• Trecho do documento

:::

A “arte” de redigir esses documentos do BC, mencionada por Gabriel Galípolo e percebida por Caetano Veloso, reside na habilidade de mascarar sua orientação ideológica sob a aparência de neutralidade técnica

A comunicação institucional do Banco Central exerce um papel crítico na formulação e difusão das diretrizes da política monetária, sendo as atas do Comitê de Política Monetária (Copom) instrumentos discursivos fundamentais para estruturar percepções e legitimar decisões econômicas. Embora essas atas se apresentem como documentos técnicos, sua construção discursiva carrega escolhas lexicais e sintáticas que orientam o entendimento da conjuntura econômica.

No contexto da ata do Copom de 29 de janeiro de 2025, observa-se uma complexa rede de significações que influencia a maneira como se compreendem os rumos da política monetária. Este artigo propõe uma análise crítica desse discurso, fundamentada na análise de discurso de Michel Pêcheux e na abordagem axiológica de Phil Graham, com o objetivo de demonstrar como a linguagem empregada na ata reflete uma visão de mundo específica, priorizando a estabilidade inflacionária em detrimento de outros fatores socioeconômicos.

O Banco Central e a construção do discurso neutro

A linguagem adotada nas atas do Copom ostenta um tom técnico e aparentemente neutro, porém, ao analisar sua estrutura discursiva, é possível identificar marcas ideológicas que condicionam a interpretação da conjuntura econômica. Conforme argumenta Michel Pêcheux, os discursos não são meramente descritivos, mas sim elementos ativos na reprodução de uma determinada visão de realidade (Orlandi, 2005). No caso específico do Copom, termos como “desafios inflacionários”, “conjuntura externa adversa” e “pressões nos mercados de trabalho” desempenham um papel determinante na construção de uma narrativa que justifica a adoção de medidas monetárias restritivas.

Essa narrativa reforça a primazia do combate à inflação como princípio norteador da política econômica. Expressões como “risco fiscal” e “necessidade de disciplina” contribuem para transferir a responsabilidade por eventuais desequilíbrios econômicos ao setor público e ao crescimento dos salários, ao passo que fatores estruturais, como a elevada taxa de juros real e a vulnerabilidade da economia a fluxos financeiros internacionais, são minimizados ou omitidos.

:::

• Dados fornecidos
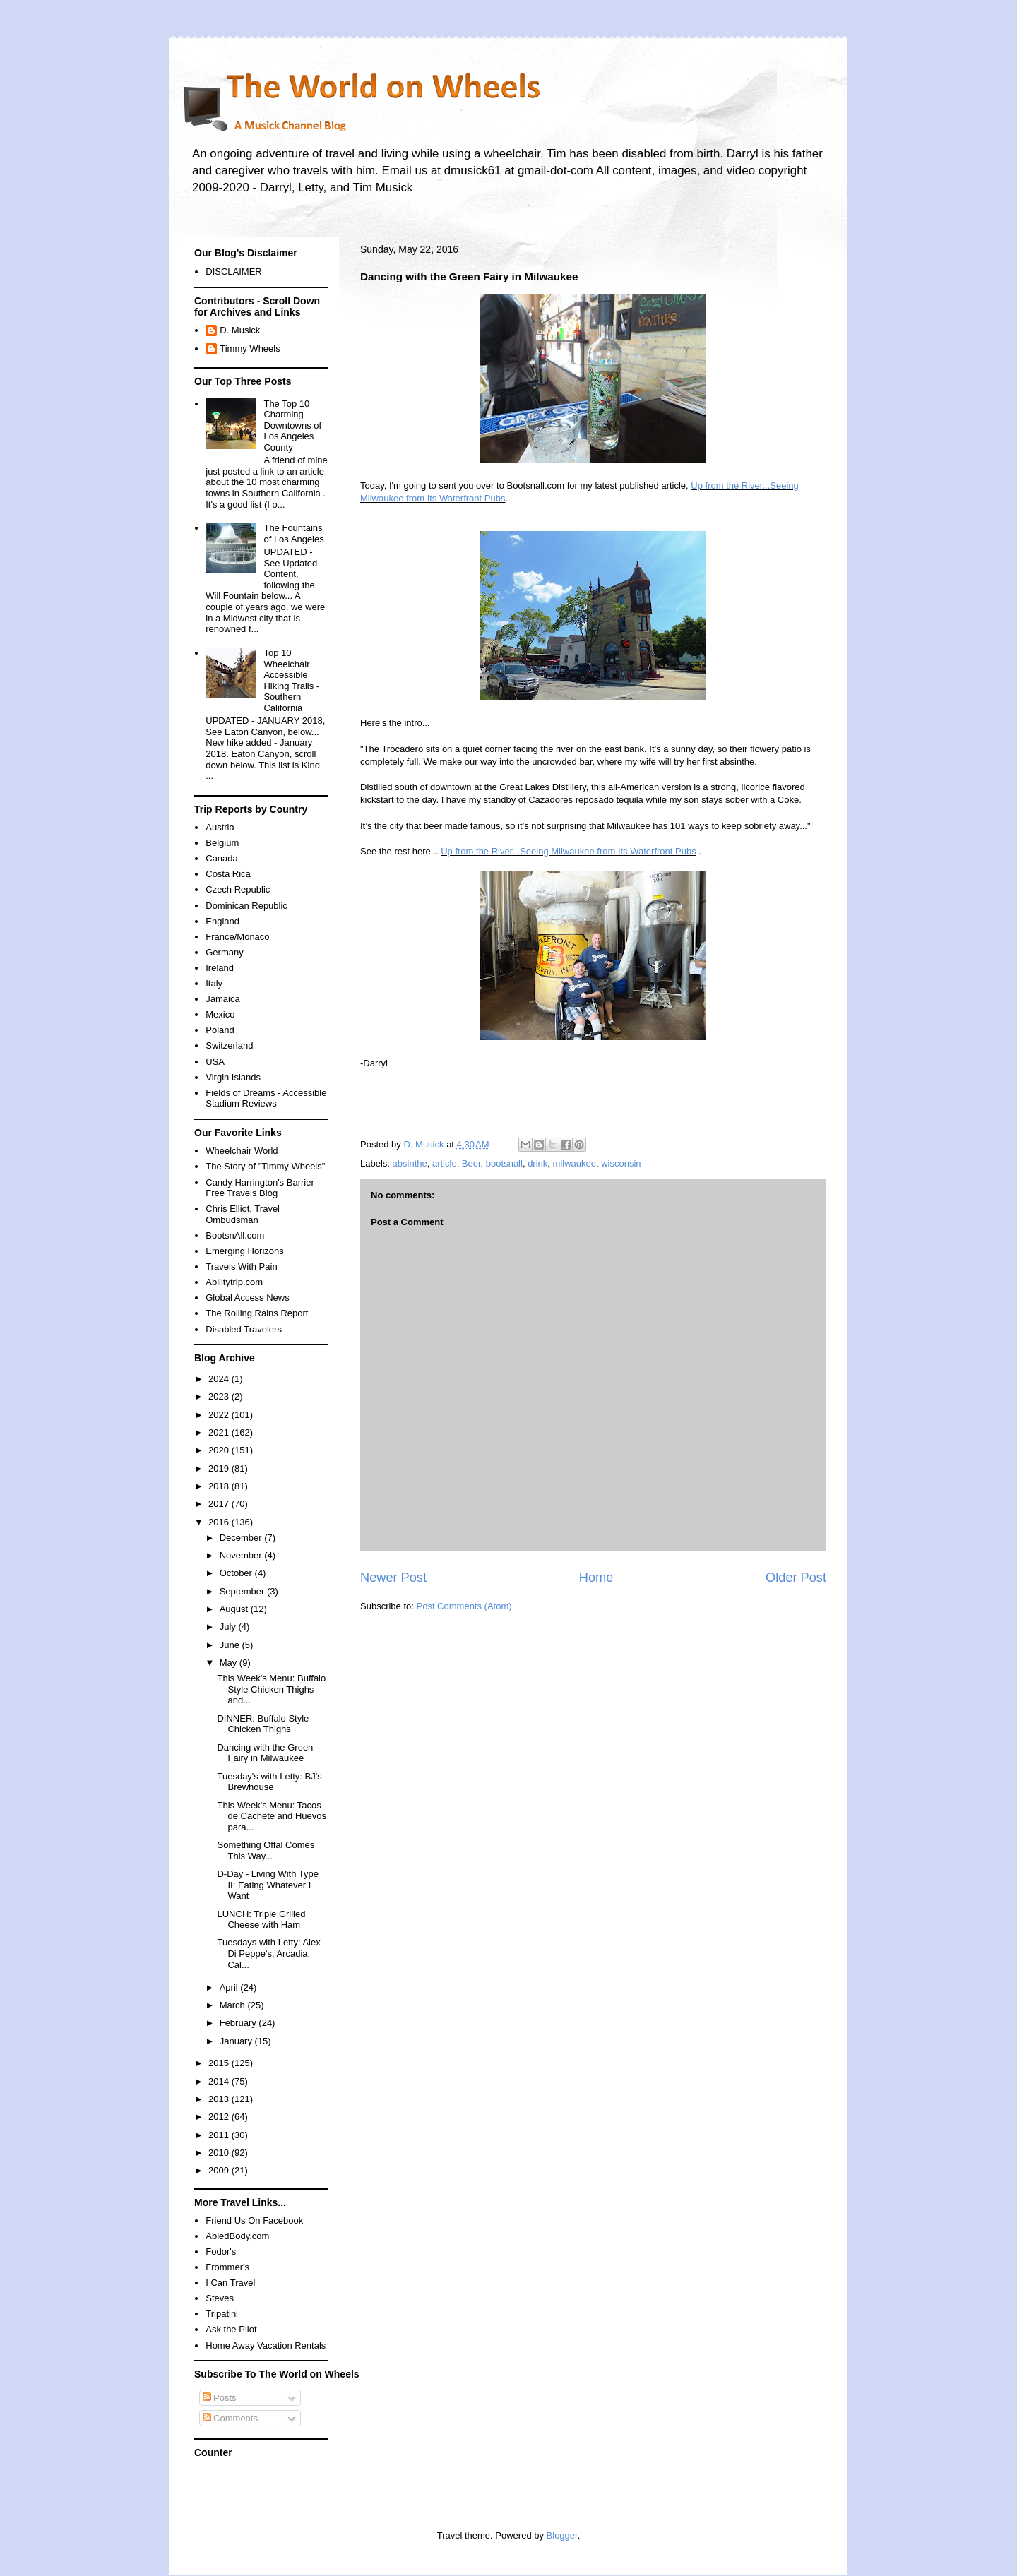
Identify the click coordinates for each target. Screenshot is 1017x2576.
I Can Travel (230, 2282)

:::

• Tarefas a realizar
a – Segundo o trecho, de que data é a ata do Copom analisada?
b – Diga se cada afirmação concorda com o trecho, citando as palavras exatas que decidem: (i) A análise se fundamenta em Michel Pêcheux e em Phil Graham. (ii) As atas dão destaque à elevada taxa de juros real. (iii) As atas do Copom se apresentam como documentos técnicos.
c – Transcreva, por favor, a parte do trecho que começa com as palavras "O Banco Central e a" e termina com "medidas monetárias restritivas.".

• Lista de respostas
a – 29 de janeiro de 2025.

b –
(i) Sim: "fundamentada na análise de discurso de Michel Pêcheux e na abordagem axiológica de Phil Graham".
(ii) Não: "fatores estruturais, como a elevada taxa de juros real e a vulnerabilidade da economia a fluxos financeiros internacionais, são minimizados ou omitidos".
(iii) Sim: "Embora essas atas se apresentem como documentos técnicos".

c –
O Banco Central e a construção do discurso neutro

A linguagem adotada nas atas do Copom ostenta um tom técnico e aparentemente neutro, porém, ao analisar sua estrutura discursiva, é possível identificar marcas ideológicas que condicionam a interpretação da conjuntura econômica. Conforme argumenta Michel Pêcheux, os discursos não são meramente descritivos, mas sim elementos ativos na reprodução de uma determinada visão de realidade (Orlandi, 2005). No caso específico do Copom, termos como “desafios inflacionários”, “conjuntura externa adversa” e “pressões nos mercados de trabalho” desempenham um papel determinante na construção de uma narrativa que justifica a adoção de medidas monetárias restritivas.